You should just query the WHOIS database. At least, that's what I do.

------
pegmanm
The process of front running or domain tasting 'should' be a thing of the
past. Last year or perhaps 2009 ICANN imposed strict fees on any registrar
that pulled more than 10% of their monthly registrations in the first 5 days.
Obviously this only counts for ICANN TLDs and not ccTLDs.

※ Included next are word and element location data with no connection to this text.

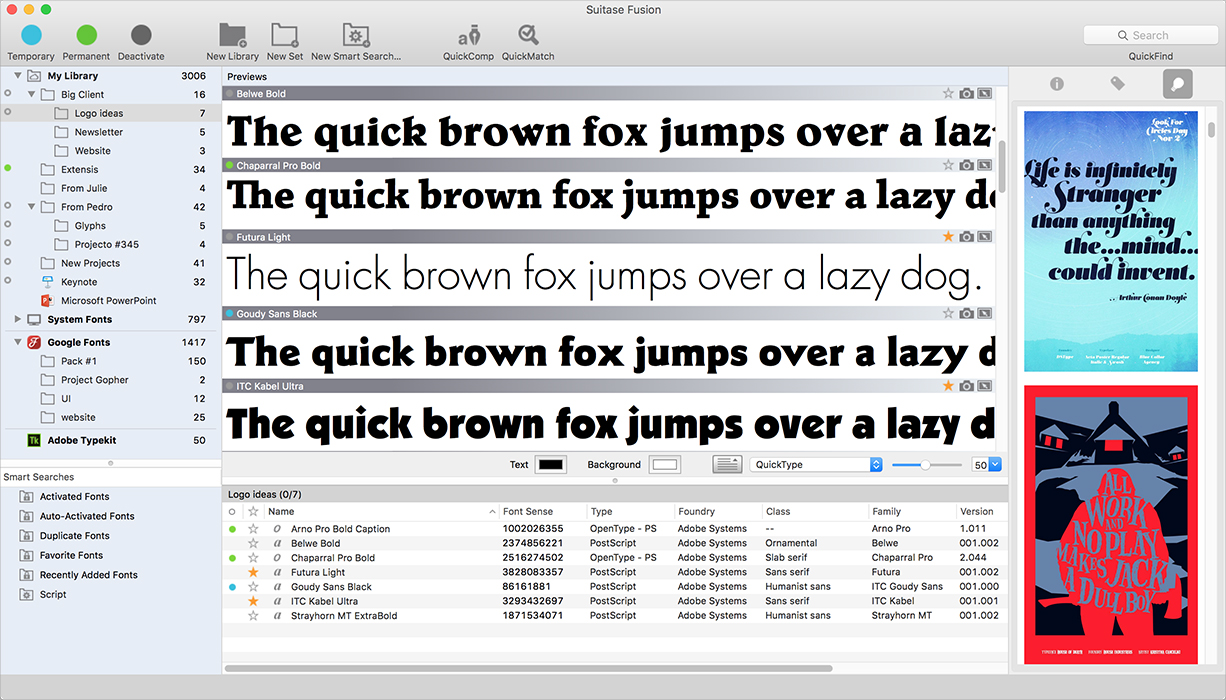Expand the System Fonts library

pyautogui.click(x=19, y=320)
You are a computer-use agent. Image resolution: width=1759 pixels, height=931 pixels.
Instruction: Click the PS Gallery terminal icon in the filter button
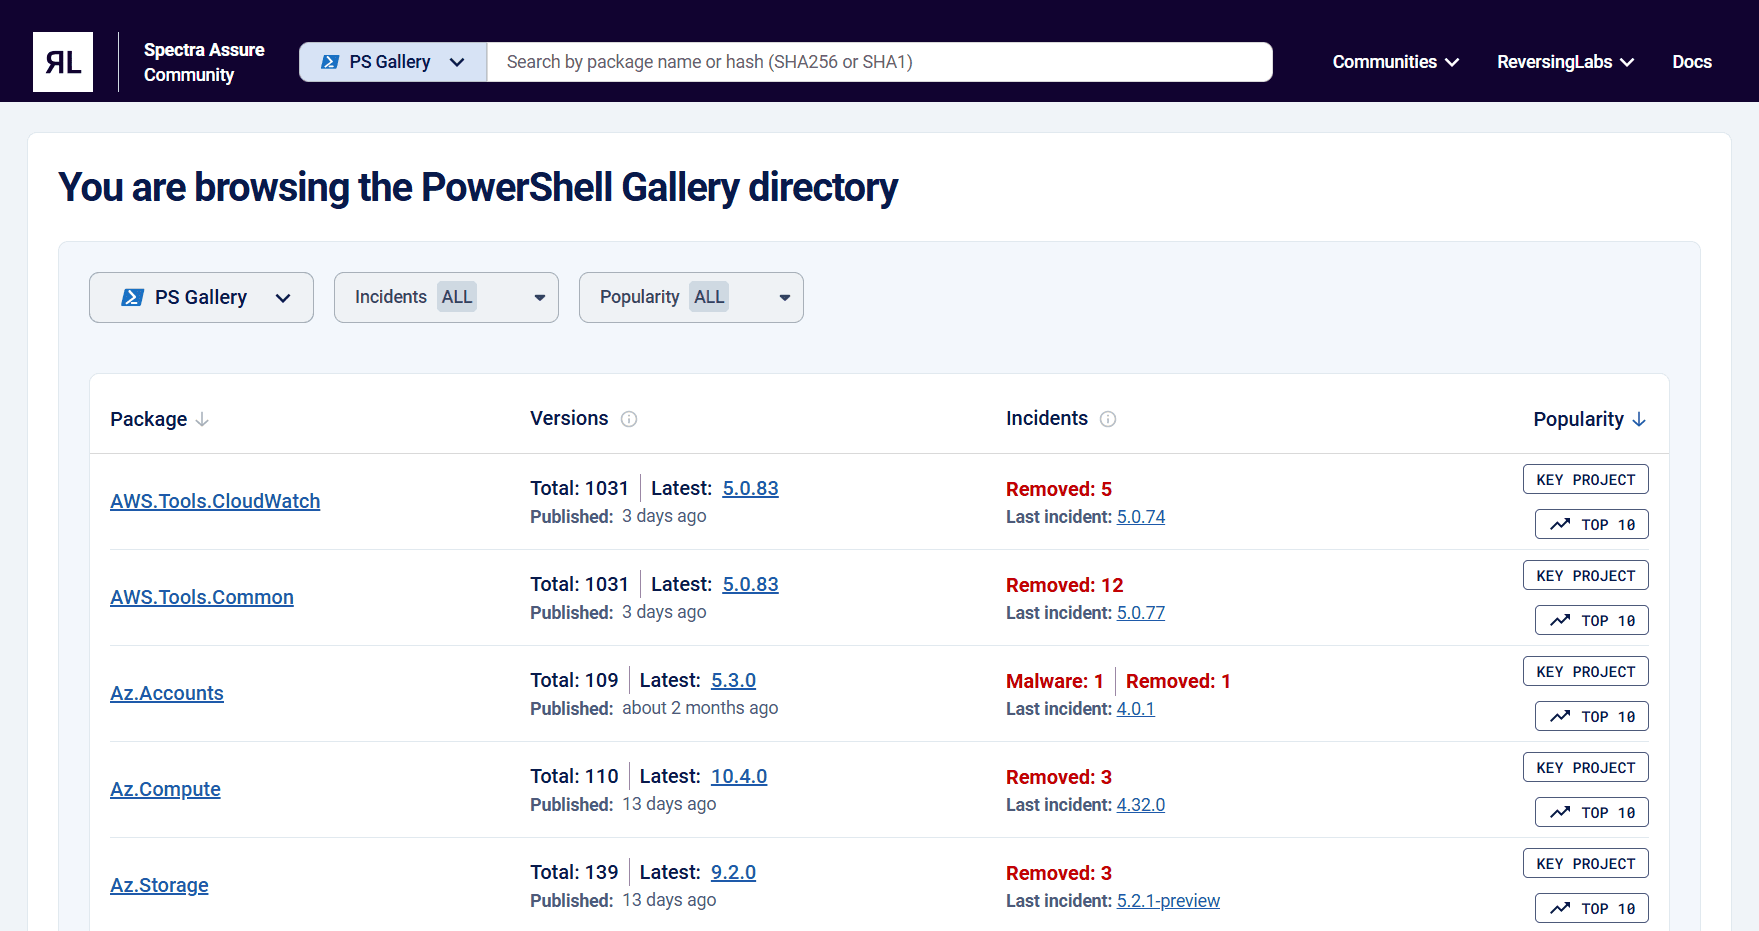click(132, 297)
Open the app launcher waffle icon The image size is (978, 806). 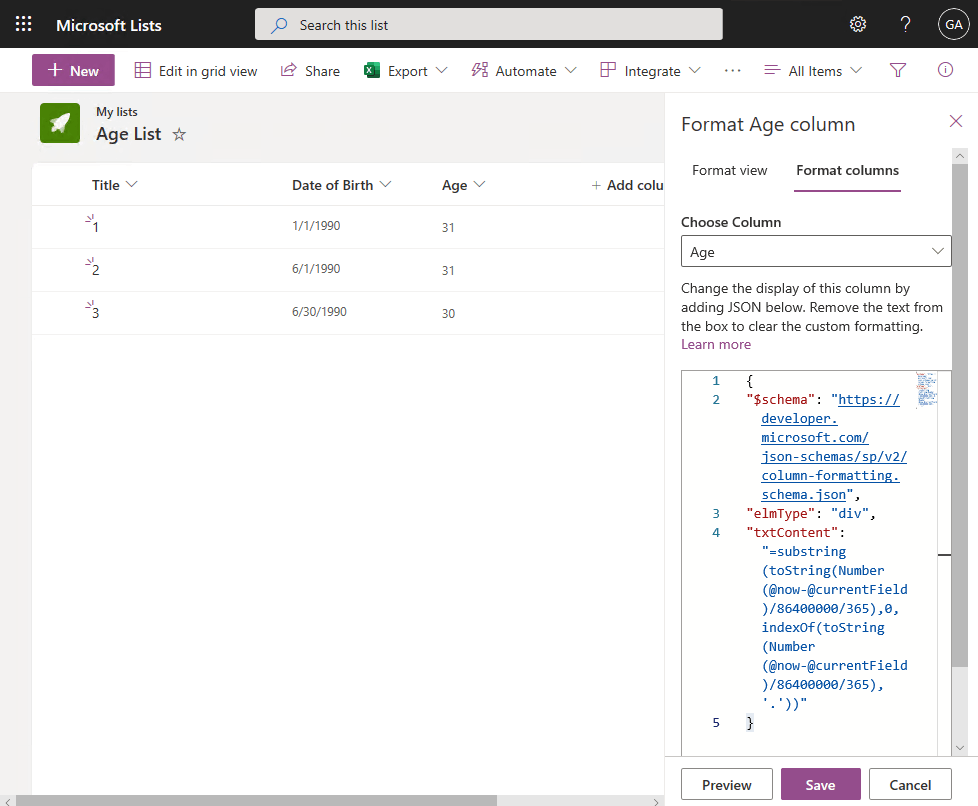(x=24, y=24)
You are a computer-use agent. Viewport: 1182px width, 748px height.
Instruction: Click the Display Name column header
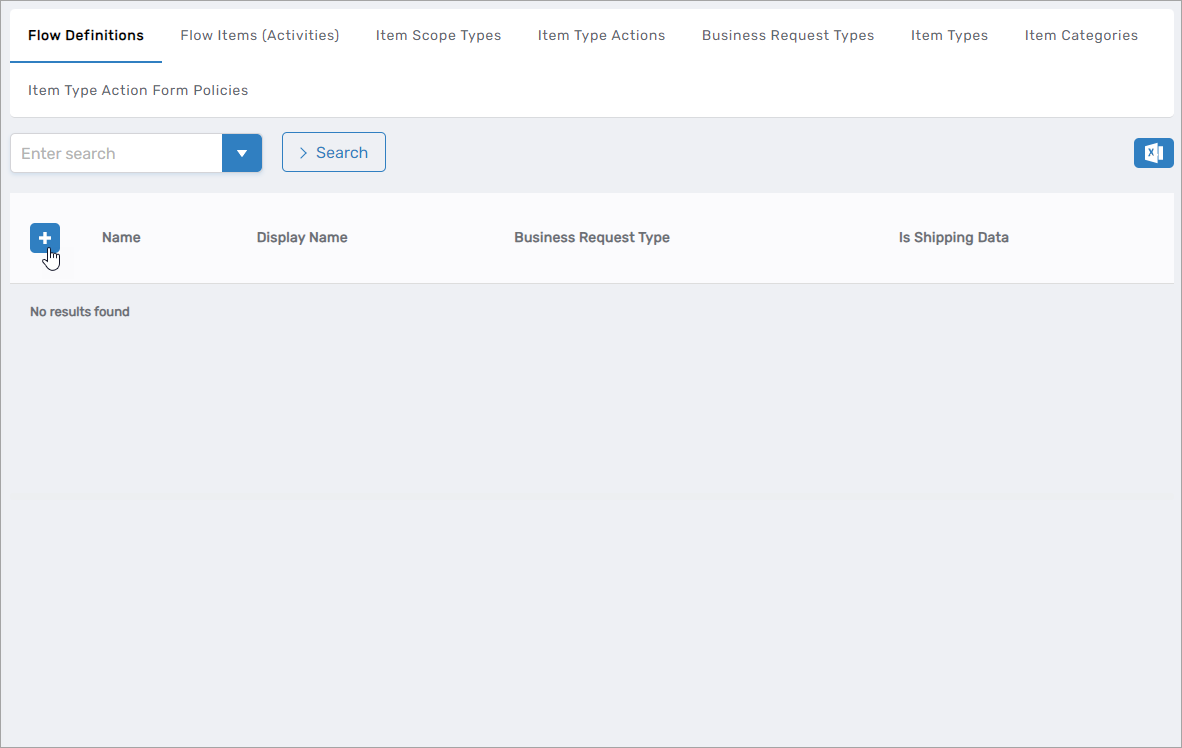click(x=302, y=238)
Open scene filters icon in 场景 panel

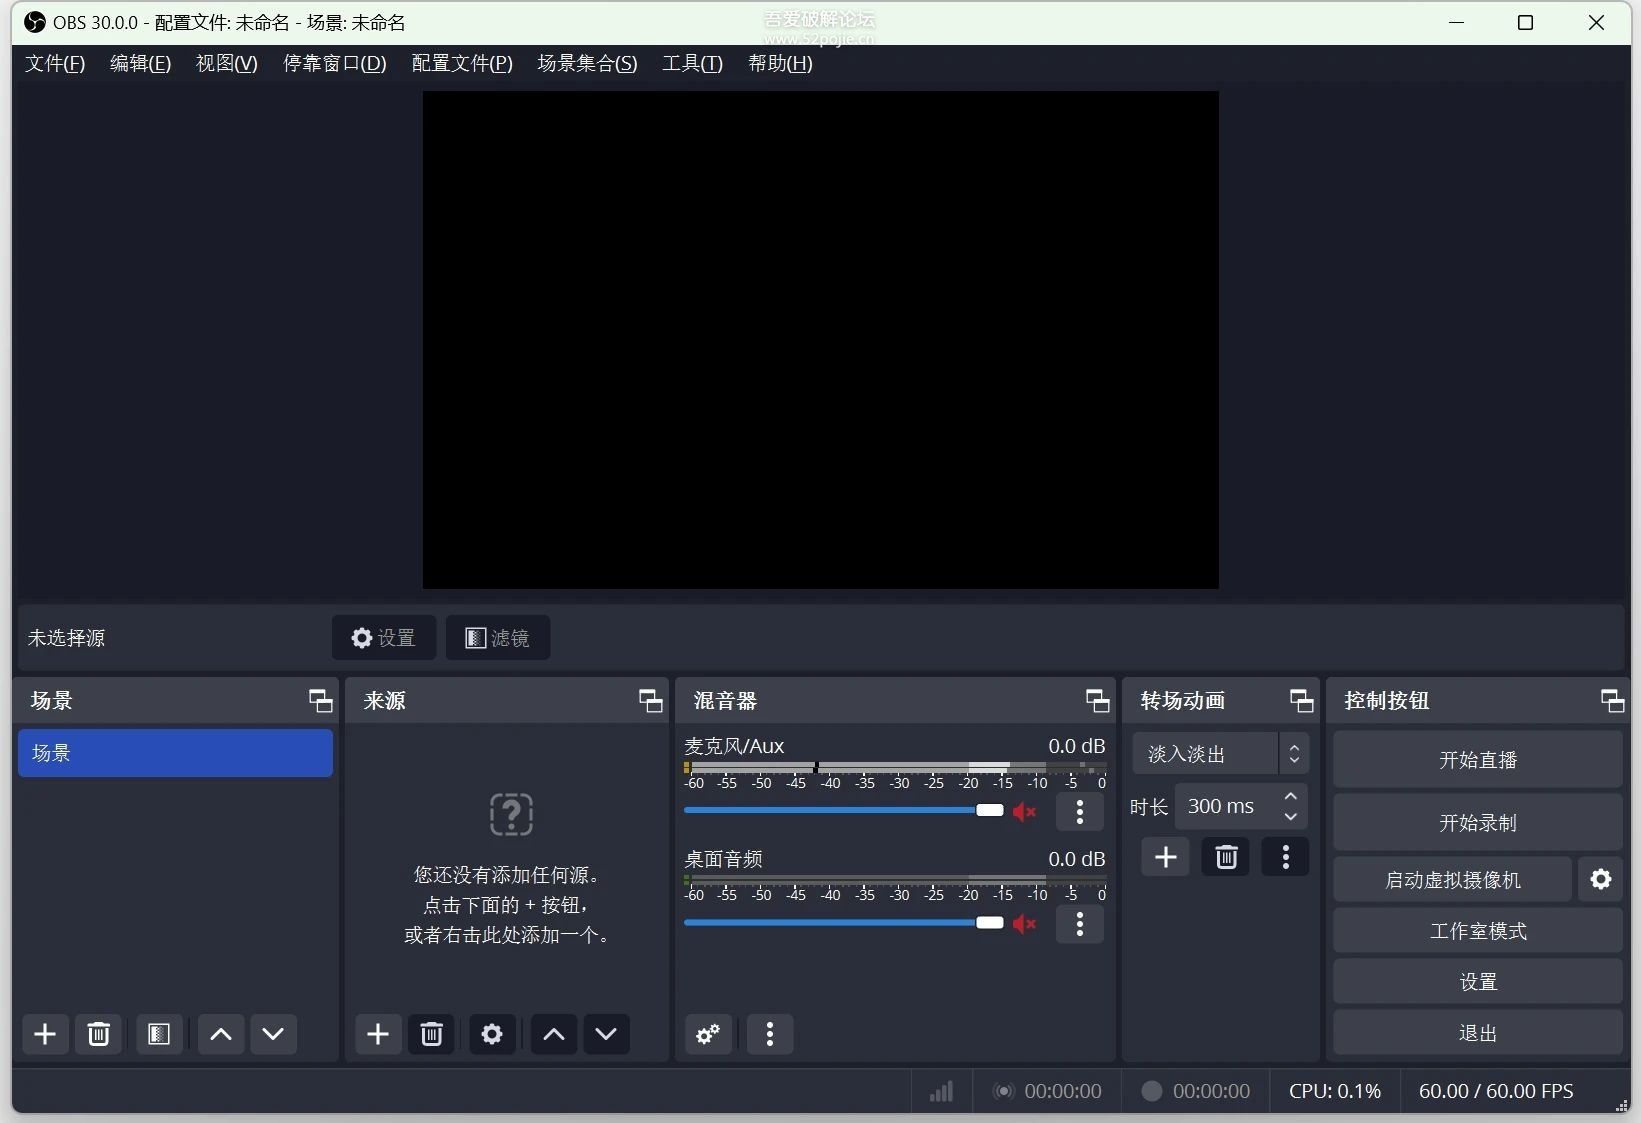tap(159, 1034)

So... When you register a domain the registrar has to pay the registry
com/net/org etc immediately. The registry will return the registration fees
for any domains that are canceled. However if a registrar has >10% or their
total monthly registrations cancelled within the 5 day grace, they do not get
that money back.

This has essentially ended these practices.

HTH

Full Disclosure: I used to work for a registry.

------
bigohms
Yes, but it doesn't stop with registrars. Certain large ISPs front run on
domains that don't exist by recording domain names that don't resolve or
exist, then trial register them while sending you to their 404 link bait
landing page. We only go to the registrar when we want to buy, otherwise its
whois in the terminal.

For interesting results, whois google.com

------
daimyoyo
It is a coincidence. When I registered 1every.com, it was about 4 months
between when I came up with the name and when I finally registered it. I
looked the domain up at least a dozen times from several different computers
and the domain was still available when I went to get it. There is a very
important lesson here though. Now whenever I have an idea for a domain and it
turns out to be available, I register it immediately. Worst case scenario is I
lock up $10 until I can find a buyer for the domain and best case is I have
the domain I want when I'm ready to use it. Also, domains by proxy is the
company godaddy uses for private registration. My domain is registered under
them if you who.is it.

------
MichaelStubbs
If I remember correctly, Network Solutions does this as well.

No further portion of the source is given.